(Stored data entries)
----------

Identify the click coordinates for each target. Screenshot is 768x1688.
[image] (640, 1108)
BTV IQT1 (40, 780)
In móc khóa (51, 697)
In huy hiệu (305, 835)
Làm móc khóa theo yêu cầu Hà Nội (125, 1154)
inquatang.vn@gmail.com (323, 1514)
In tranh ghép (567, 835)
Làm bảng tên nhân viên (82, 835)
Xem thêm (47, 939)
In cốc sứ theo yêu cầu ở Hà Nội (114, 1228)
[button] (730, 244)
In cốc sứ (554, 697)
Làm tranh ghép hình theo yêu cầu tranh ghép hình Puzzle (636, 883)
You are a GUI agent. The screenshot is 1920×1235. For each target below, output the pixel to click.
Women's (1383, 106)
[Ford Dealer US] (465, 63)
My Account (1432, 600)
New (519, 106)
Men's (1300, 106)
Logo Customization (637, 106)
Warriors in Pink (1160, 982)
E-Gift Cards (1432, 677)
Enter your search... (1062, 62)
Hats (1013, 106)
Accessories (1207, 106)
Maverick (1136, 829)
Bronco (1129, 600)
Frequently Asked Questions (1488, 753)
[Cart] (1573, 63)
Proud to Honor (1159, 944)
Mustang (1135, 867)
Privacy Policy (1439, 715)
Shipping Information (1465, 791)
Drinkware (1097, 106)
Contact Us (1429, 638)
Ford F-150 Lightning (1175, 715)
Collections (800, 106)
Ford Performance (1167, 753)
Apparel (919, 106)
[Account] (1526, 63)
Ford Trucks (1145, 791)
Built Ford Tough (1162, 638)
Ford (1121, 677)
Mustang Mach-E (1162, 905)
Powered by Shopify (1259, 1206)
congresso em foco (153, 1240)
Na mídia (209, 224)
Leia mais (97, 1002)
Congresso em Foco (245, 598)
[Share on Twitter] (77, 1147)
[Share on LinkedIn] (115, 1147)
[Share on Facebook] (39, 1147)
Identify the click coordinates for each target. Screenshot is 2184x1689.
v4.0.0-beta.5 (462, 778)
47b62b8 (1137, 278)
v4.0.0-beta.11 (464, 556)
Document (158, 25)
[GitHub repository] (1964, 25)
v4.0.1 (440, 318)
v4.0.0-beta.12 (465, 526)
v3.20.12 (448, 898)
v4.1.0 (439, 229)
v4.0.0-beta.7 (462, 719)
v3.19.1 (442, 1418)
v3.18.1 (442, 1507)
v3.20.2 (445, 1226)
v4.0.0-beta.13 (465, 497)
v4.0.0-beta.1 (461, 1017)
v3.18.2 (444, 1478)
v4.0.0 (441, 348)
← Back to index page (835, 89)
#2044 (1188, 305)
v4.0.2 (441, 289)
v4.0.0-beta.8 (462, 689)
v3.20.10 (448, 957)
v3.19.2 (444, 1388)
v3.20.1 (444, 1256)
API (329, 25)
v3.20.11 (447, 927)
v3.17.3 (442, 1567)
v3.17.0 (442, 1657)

----------

(What to work on) The required output is the stretch of entries above from the line containing "v4.0.0-beta.12 (465, 526)" through the line containing "v4.0.2 (441, 289)", reproduced exactly.

(Response to the task)
v4.0.0-beta.12 (465, 526)
v3.20.12 (448, 898)
v4.1.0 (439, 229)
v4.0.0-beta.7 (462, 719)
v3.19.1 (442, 1418)
v3.18.1 (442, 1507)
v3.20.2 (445, 1226)
v4.0.0-beta.13 (465, 497)
v4.0.0-beta.1 (461, 1017)
v3.18.2 (444, 1478)
v4.0.0 (441, 348)
← Back to index page (835, 89)
#2044 (1188, 305)
v4.0.2 (441, 289)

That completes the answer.